===== INFORMATION GIVEN
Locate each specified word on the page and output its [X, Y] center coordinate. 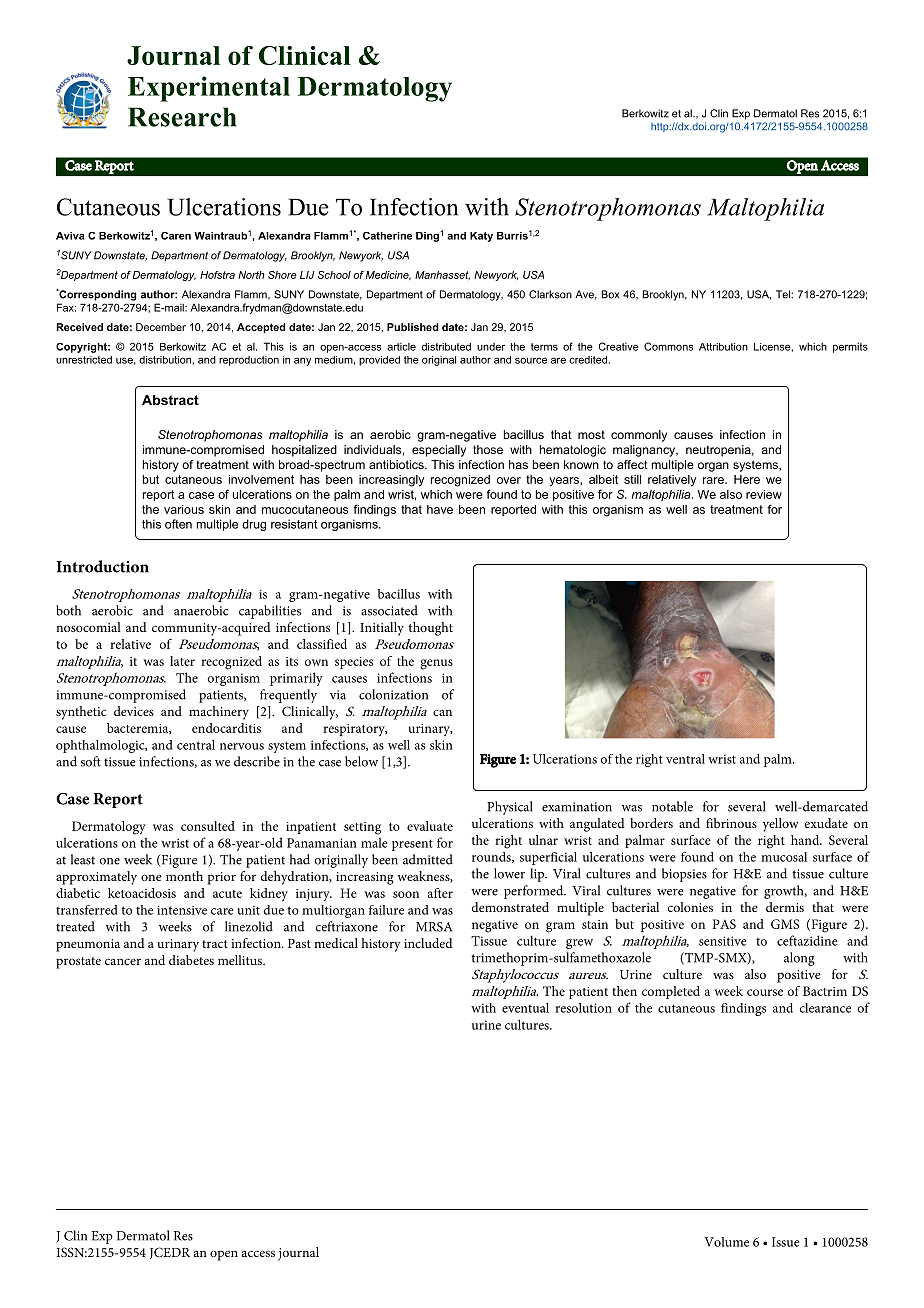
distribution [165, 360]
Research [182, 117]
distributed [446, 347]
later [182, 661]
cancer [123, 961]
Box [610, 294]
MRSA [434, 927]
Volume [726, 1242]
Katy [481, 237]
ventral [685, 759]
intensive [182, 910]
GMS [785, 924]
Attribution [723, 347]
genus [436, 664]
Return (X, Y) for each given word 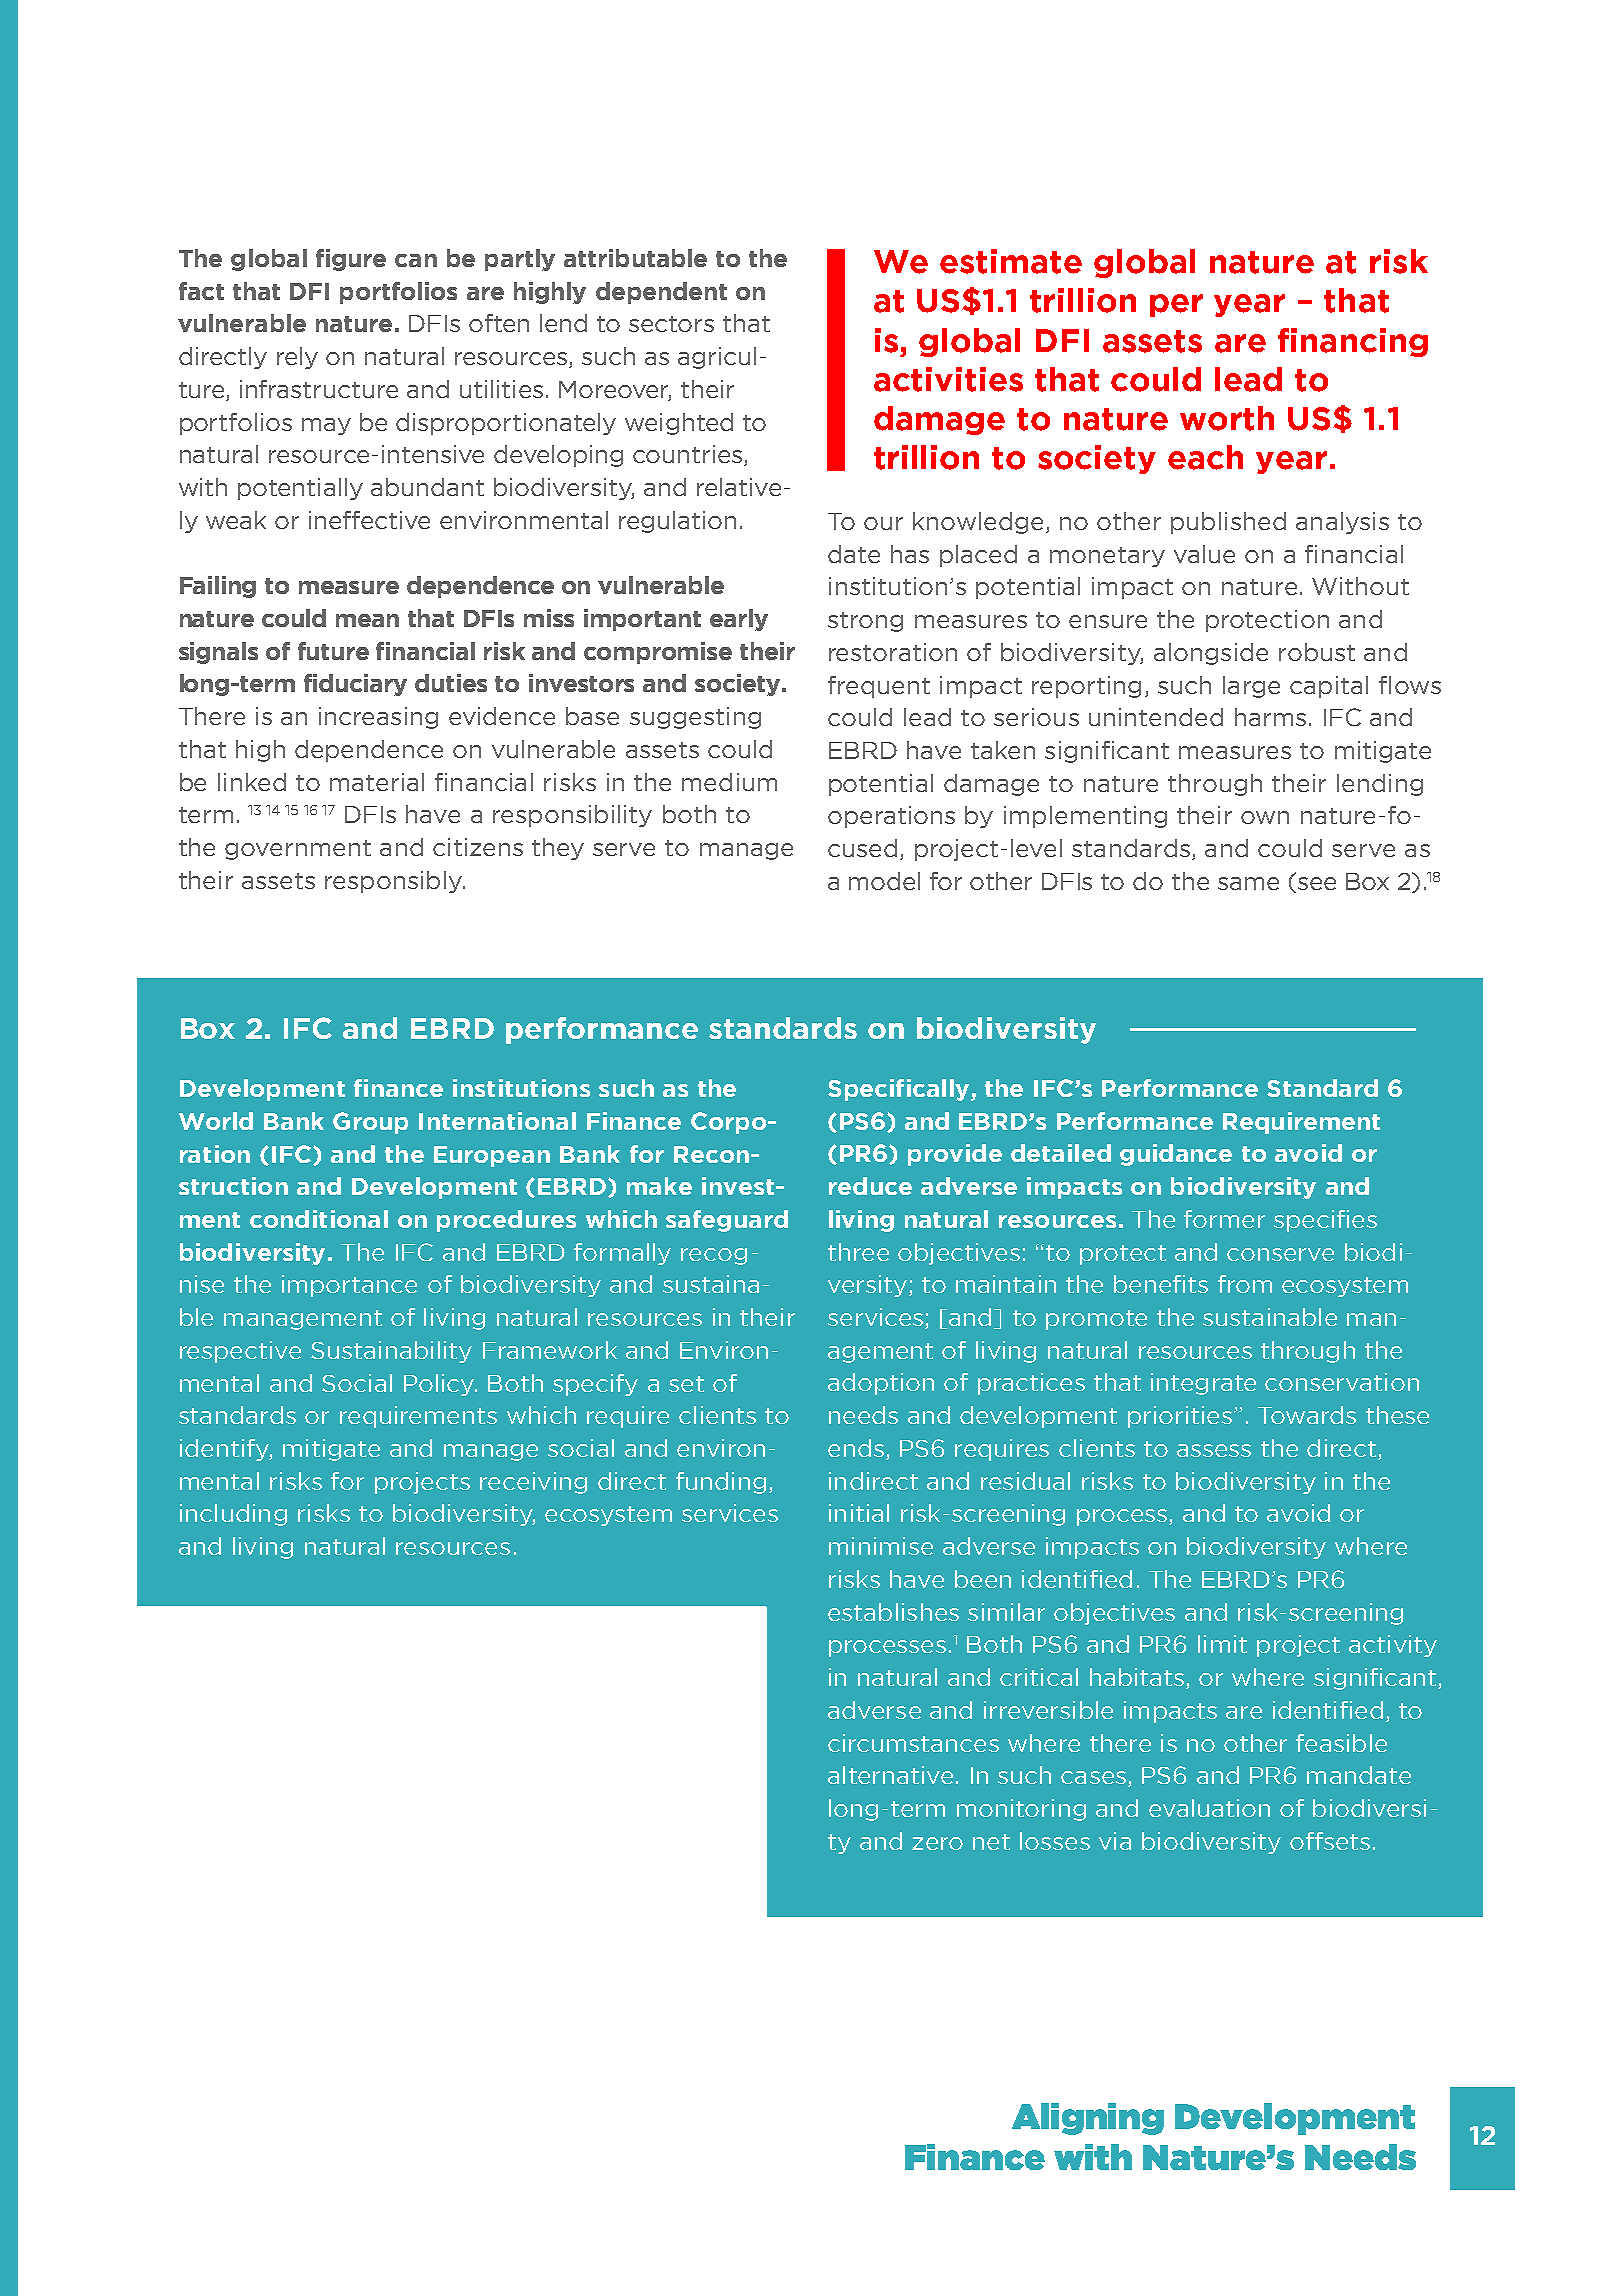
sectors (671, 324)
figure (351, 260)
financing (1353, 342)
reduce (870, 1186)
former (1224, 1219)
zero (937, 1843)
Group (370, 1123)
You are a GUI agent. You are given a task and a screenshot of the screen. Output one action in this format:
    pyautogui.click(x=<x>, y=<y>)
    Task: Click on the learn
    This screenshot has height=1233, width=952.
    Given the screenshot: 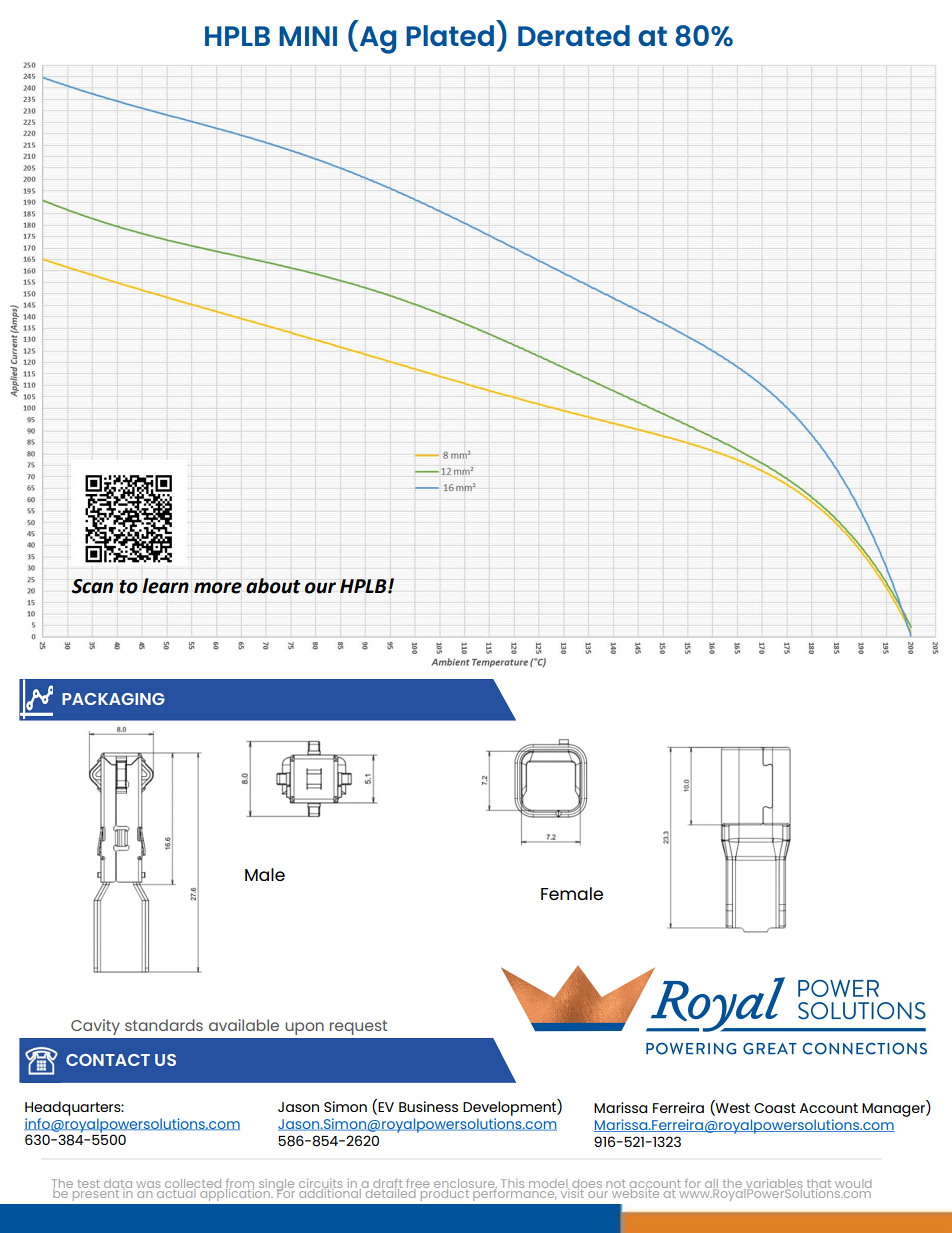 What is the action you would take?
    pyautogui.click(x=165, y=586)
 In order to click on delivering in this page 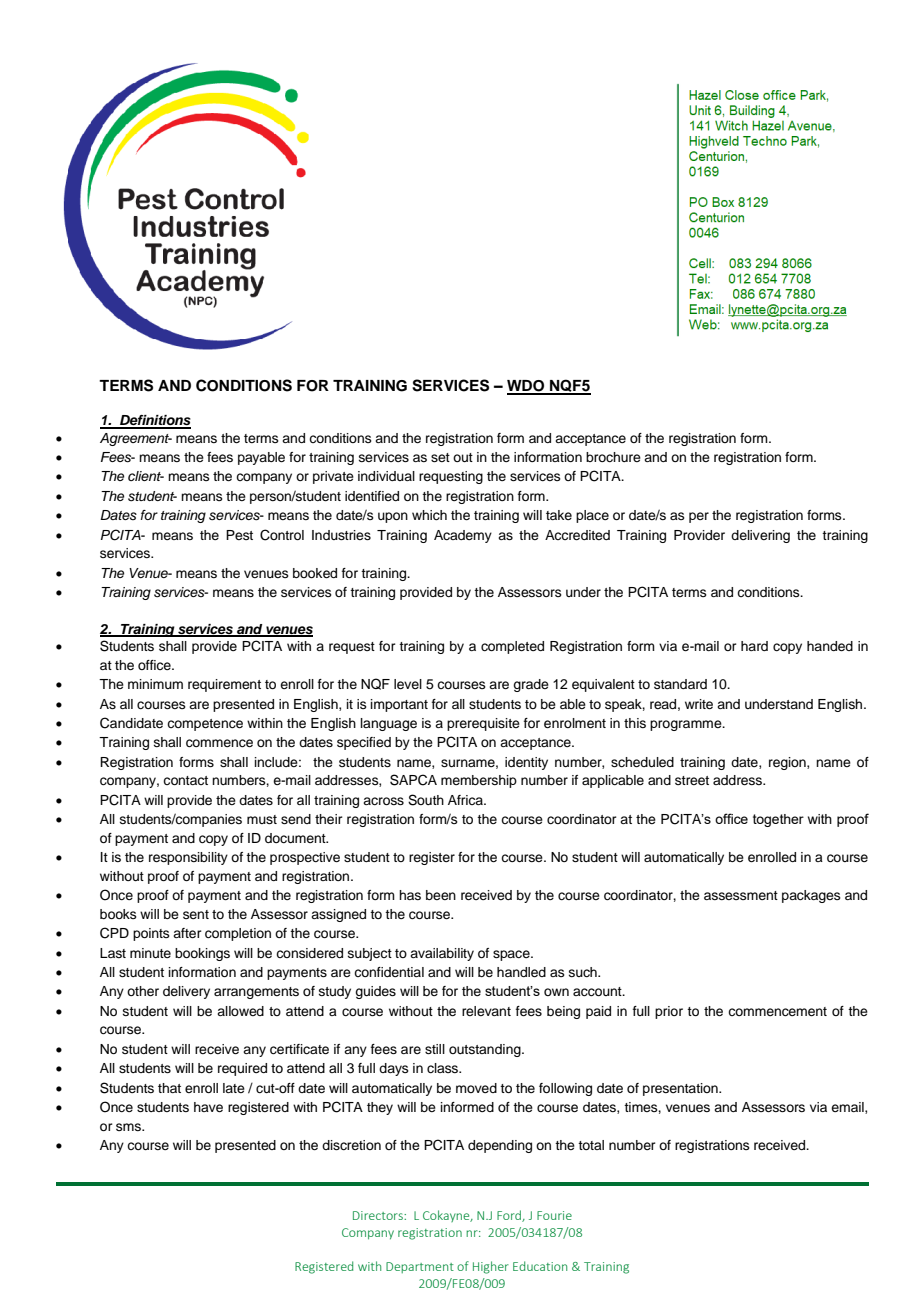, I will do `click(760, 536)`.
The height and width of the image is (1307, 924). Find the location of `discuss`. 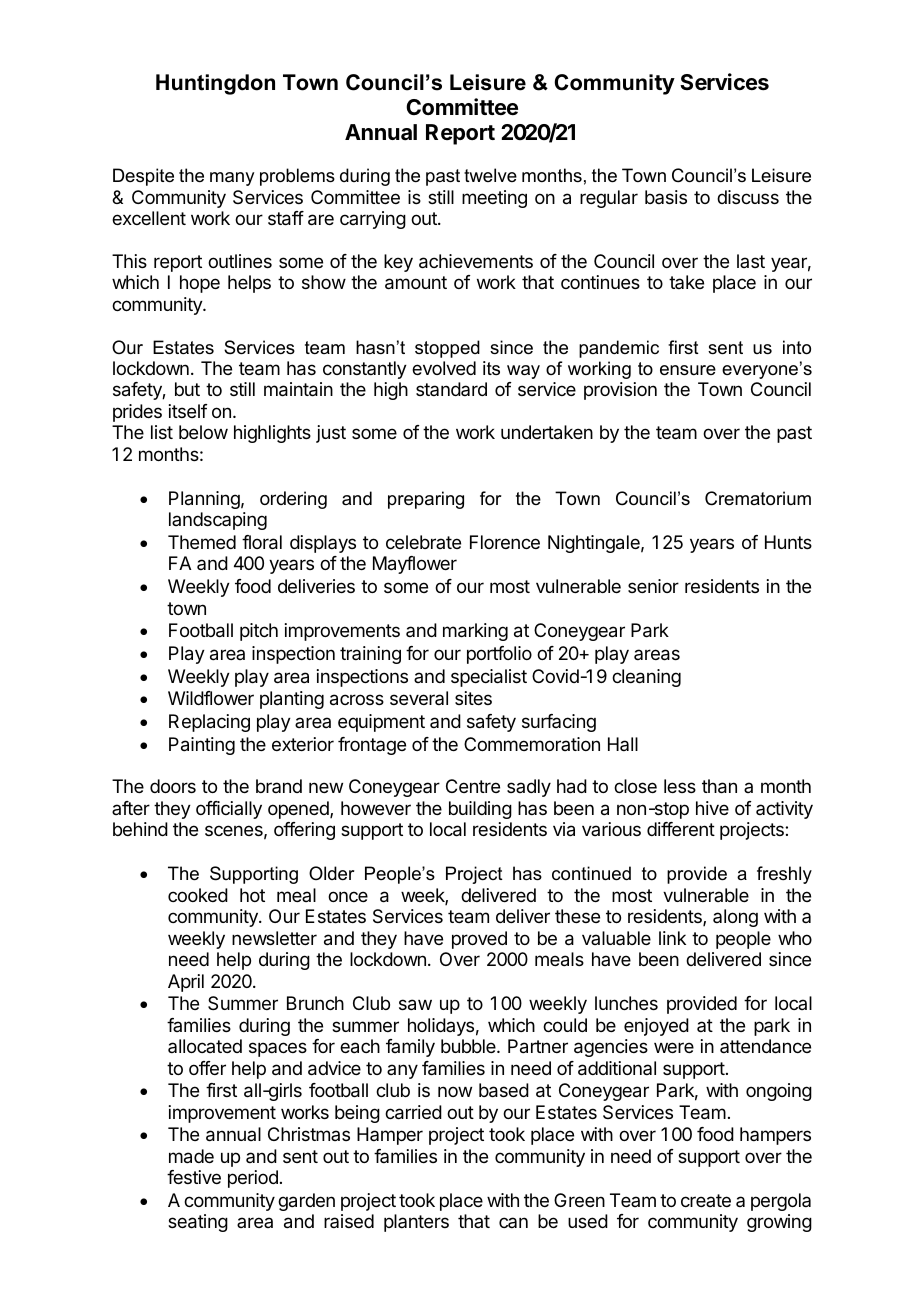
==========
OBJECTIVE:
Could you pull out the lines of the material from the one containing "Box [610, 294]" through the one containing "reduce (870, 1186)", reproducing them word for word but without the pictures?

SOLUTION FOR THIS PROBLEM:
Box [610, 294]
MRSA [434, 927]
Volume [726, 1242]
Katy [481, 237]
ventral [685, 759]
intensive [182, 910]
GMS [785, 924]
Attribution [723, 347]
genus [436, 664]
Return (X, Y) for each given word 
sectors (671, 324)
figure (351, 260)
financing (1353, 342)
reduce (870, 1186)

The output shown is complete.